Of course, there is also the inexcusable excuse that there is "no culture" in the UAE. Yes, it will definitely be hard to find it if you're busy hoarding the malls every weekend.
Here's the the link to Mar's column.
A little more curiosity about the local culture would go a long way | The National | Dec 24, 2008
By Simon Mars
I have an Emirati friend who only started to wear an abaya after the September 11 attacks. Before then, she says, she frequently dressed in jeans and a T-shirt: something that occasionally provoked her parents into chastising her for wearing western dress and neglecting her traditional garb. But she didn’t care. She liked dressing the way she did; it was, she tells me, a statement of her own identity, and if it happened to sync with what young western women were wearing, so what?
Seven years later I never catch her without a hijab on. She wears it, she says, as a sign of solidarity, of belonging to a culture that she feels that has been demonised, at least in part, by the West since the attacks.
But her decision, she says, is also a response to the fact that she, along with many of her friends and relatives both male and female, feel increasingly isolated in their own country. It’s not just the physical landscape that has changed so rapidly around them. To understand what I am talking about you only have to visit some of the country’s shopping malls and see their pitiable signs asking Westerners to try and keep enough clothes on so as not to offend.
She and her friends feel more comfortable in local clothes. To them it’s sign that they still stand out in a country that many of them feel is being lost to them, in a population dwarfed by a huge influx of expatriates to whom life in the UAE has, for the most part, offered something better than what they left at home.
For the local population, the cultural imbalance is unsettling to say the least. It’s a situation, some of them believe, that will only get worse. To hear how widespread this fear has become, just listen to some of the local radio call-in shows – that is if you can speak Arabic – something else that’s keeping the cultures apart.
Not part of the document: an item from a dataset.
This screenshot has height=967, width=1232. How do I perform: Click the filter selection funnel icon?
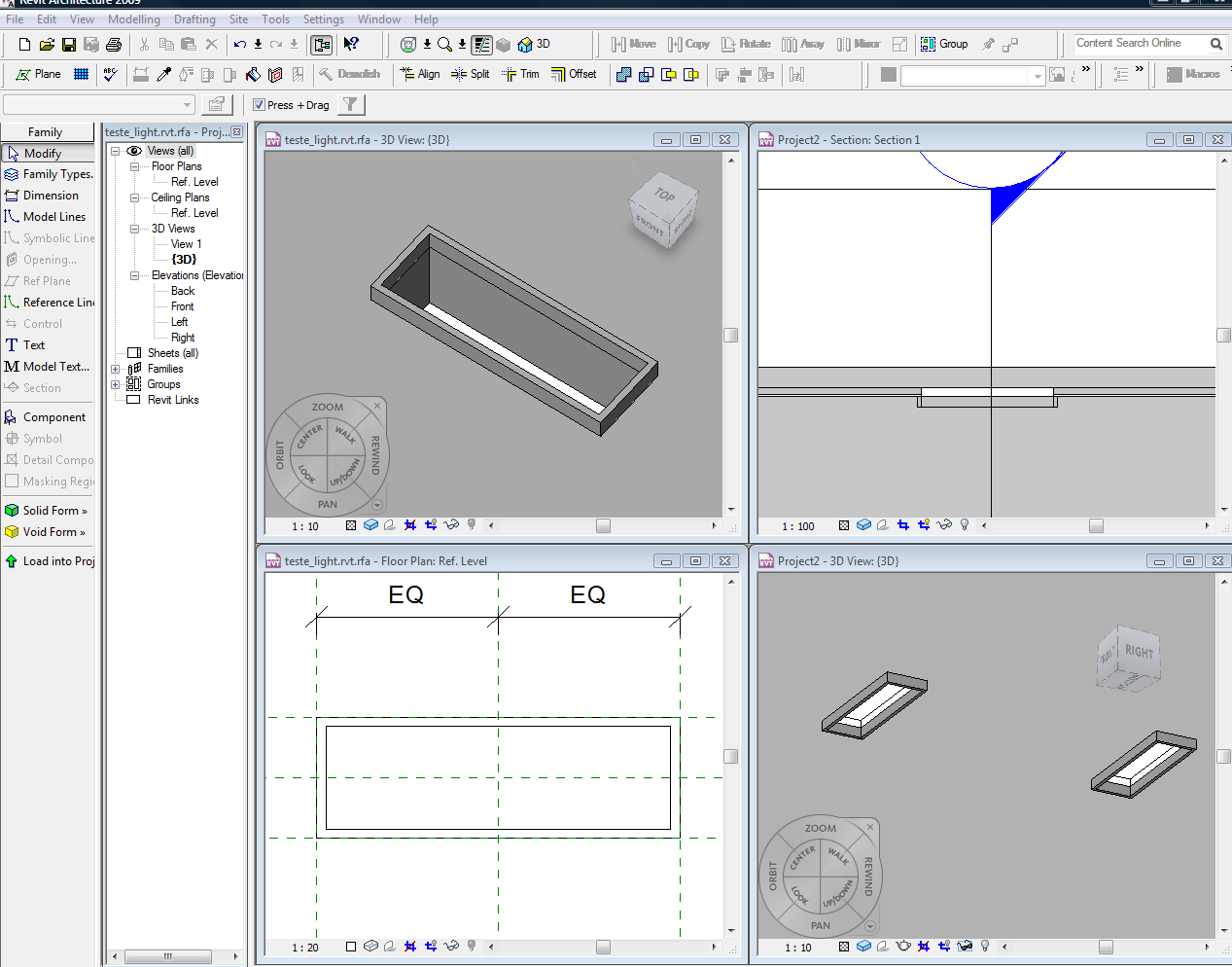[350, 105]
Most Emiratis, at least among the younger population, speak English. But how many of us, including rather shamefully myself, can engage with them fully in their own tongue?
Among some Emiratis, I’m told, there is a certain satisfaction about the impact that the current economic slowdown is having on the expat population. A few of us returning to where we came from would not, for them, be a particular cause for concern. That said, that’s not a widespread view, and among most young Emiratis there’s a acknowledgement of the contribution expatriates have made in building what is the world’s most ambitious rising nation.
Standing on the beach at the Atlantis Hotel in what had been, until recently, the middle of the ocean, I looked back towards a skyline that had not been there the last time this particular friend of mine had visited, only seven years ago. It’s a fantastic achievement. Back then the first signs of something stirring in Dubai had been when the Burj al Arab had opened. The Emirates Towers were in their final stages of completion and that strip of the Sheikh Zayed Highway near the World Trade Centre roundabout had begun to be filled in – but the notion of the current development of Abu Dhabi’s islands or the possibility that in less than a decade one of them would be home to a formula one race would have brought nothing but incredulous laughter.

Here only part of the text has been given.